◆ What this task involves ◆
The expected output is the complete data, reproduced exactly.

=== Begin Enclosure ===

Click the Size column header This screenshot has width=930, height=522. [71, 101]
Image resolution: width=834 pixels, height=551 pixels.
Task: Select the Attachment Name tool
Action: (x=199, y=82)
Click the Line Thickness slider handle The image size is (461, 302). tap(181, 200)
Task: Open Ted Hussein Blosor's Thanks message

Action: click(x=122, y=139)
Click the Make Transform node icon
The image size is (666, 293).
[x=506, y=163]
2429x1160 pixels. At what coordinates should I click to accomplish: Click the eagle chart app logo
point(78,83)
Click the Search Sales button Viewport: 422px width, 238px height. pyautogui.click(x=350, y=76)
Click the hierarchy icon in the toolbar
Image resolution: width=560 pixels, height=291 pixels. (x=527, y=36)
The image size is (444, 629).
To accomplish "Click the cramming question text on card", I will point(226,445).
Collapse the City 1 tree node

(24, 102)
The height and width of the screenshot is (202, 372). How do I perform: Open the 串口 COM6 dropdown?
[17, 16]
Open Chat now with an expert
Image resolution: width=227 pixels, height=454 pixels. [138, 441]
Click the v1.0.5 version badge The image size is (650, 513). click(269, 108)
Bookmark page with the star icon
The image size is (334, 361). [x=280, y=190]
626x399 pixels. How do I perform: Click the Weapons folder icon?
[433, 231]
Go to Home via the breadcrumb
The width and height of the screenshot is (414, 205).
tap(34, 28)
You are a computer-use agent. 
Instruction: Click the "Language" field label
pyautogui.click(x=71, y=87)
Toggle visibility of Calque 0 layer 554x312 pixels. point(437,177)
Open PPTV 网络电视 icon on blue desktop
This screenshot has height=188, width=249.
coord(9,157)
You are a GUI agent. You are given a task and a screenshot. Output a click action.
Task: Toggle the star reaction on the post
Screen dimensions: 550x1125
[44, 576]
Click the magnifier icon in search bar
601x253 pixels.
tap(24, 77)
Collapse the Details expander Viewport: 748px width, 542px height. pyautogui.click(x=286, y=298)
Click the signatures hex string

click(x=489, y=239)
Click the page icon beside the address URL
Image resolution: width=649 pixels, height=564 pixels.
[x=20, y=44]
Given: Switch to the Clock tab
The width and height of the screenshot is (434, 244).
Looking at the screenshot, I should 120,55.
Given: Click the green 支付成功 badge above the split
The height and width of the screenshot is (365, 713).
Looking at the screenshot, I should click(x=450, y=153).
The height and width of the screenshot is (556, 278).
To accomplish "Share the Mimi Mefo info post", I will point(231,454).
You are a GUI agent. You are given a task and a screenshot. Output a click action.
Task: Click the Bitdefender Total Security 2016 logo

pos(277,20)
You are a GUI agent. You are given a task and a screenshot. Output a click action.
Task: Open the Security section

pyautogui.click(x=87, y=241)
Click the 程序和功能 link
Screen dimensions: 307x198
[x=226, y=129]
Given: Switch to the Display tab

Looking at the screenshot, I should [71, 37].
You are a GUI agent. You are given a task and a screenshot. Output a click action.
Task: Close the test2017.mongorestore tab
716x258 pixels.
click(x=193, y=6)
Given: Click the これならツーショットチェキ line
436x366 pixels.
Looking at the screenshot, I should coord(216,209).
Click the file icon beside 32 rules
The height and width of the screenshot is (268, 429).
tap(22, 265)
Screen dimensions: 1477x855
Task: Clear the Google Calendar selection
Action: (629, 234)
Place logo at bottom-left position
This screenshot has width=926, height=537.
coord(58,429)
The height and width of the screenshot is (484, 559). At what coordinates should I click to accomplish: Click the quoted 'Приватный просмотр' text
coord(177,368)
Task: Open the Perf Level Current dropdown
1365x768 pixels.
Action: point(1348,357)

=== End Enclosure ===

◆ Reply to the task ◆
Click the Size column header This screenshot has width=930, height=522. [71, 101]
Image resolution: width=834 pixels, height=551 pixels.
Task: Select the Attachment Name tool
Action: (x=199, y=82)
Click the Line Thickness slider handle The image size is (461, 302). tap(181, 200)
Task: Open Ted Hussein Blosor's Thanks message

Action: click(x=122, y=139)
Click the Make Transform node icon
The image size is (666, 293).
[x=506, y=163]
2429x1160 pixels. At what coordinates should I click to accomplish: Click the eagle chart app logo
point(78,83)
Click the Search Sales button Viewport: 422px width, 238px height. pyautogui.click(x=350, y=76)
Click the hierarchy icon in the toolbar
Image resolution: width=560 pixels, height=291 pixels. (x=527, y=36)
The image size is (444, 629).
To accomplish "Click the cramming question text on card", I will point(226,445).
Collapse the City 1 tree node

(24, 102)
The height and width of the screenshot is (202, 372). How do I perform: Open the 串口 COM6 dropdown?
[17, 16]
Open Chat now with an expert
Image resolution: width=227 pixels, height=454 pixels. [138, 441]
Click the v1.0.5 version badge The image size is (650, 513). click(269, 108)
Bookmark page with the star icon
The image size is (334, 361). [x=280, y=190]
626x399 pixels. How do I perform: Click the Weapons folder icon?
[433, 231]
Go to Home via the breadcrumb
The width and height of the screenshot is (414, 205).
tap(34, 28)
You are a computer-use agent. 
Instruction: Click the "Language" field label
pyautogui.click(x=71, y=87)
Toggle visibility of Calque 0 layer 554x312 pixels. point(437,177)
Open PPTV 网络电视 icon on blue desktop
This screenshot has height=188, width=249.
coord(9,157)
You are a GUI agent. You are given a task and a screenshot. Output a click action.
Task: Toggle the star reaction on the post
Screen dimensions: 550x1125
[44, 576]
Click the magnifier icon in search bar
601x253 pixels.
tap(24, 77)
Collapse the Details expander Viewport: 748px width, 542px height. pyautogui.click(x=286, y=298)
Click the signatures hex string

click(x=489, y=239)
Click the page icon beside the address URL
Image resolution: width=649 pixels, height=564 pixels.
[x=20, y=44]
Given: Switch to the Clock tab
The width and height of the screenshot is (434, 244).
Looking at the screenshot, I should 120,55.
Given: Click the green 支付成功 badge above the split
The height and width of the screenshot is (365, 713).
Looking at the screenshot, I should click(x=450, y=153).
The height and width of the screenshot is (556, 278).
To accomplish "Share the Mimi Mefo info post", I will point(231,454).
You are a GUI agent. You are given a task and a screenshot. Output a click action.
Task: Click the Bitdefender Total Security 2016 logo

pos(277,20)
You are a GUI agent. You are given a task and a screenshot. Output a click action.
Task: Open the Security section

pyautogui.click(x=87, y=241)
Click the 程序和功能 link
Screen dimensions: 307x198
[x=226, y=129]
Given: Switch to the Display tab

Looking at the screenshot, I should [71, 37].
You are a GUI agent. You are given a task and a screenshot. Output a click action.
Task: Close the test2017.mongorestore tab
716x258 pixels.
click(x=193, y=6)
Given: Click the これならツーショットチェキ line
436x366 pixels.
Looking at the screenshot, I should coord(216,209).
Click the file icon beside 32 rules
The height and width of the screenshot is (268, 429).
tap(22, 265)
Screen dimensions: 1477x855
Task: Clear the Google Calendar selection
Action: (629, 234)
Place logo at bottom-left position
This screenshot has width=926, height=537.
coord(58,429)
The height and width of the screenshot is (484, 559). At what coordinates should I click to accomplish: Click the quoted 'Приватный просмотр' text
coord(177,368)
Task: Open the Perf Level Current dropdown
1365x768 pixels.
Action: point(1348,357)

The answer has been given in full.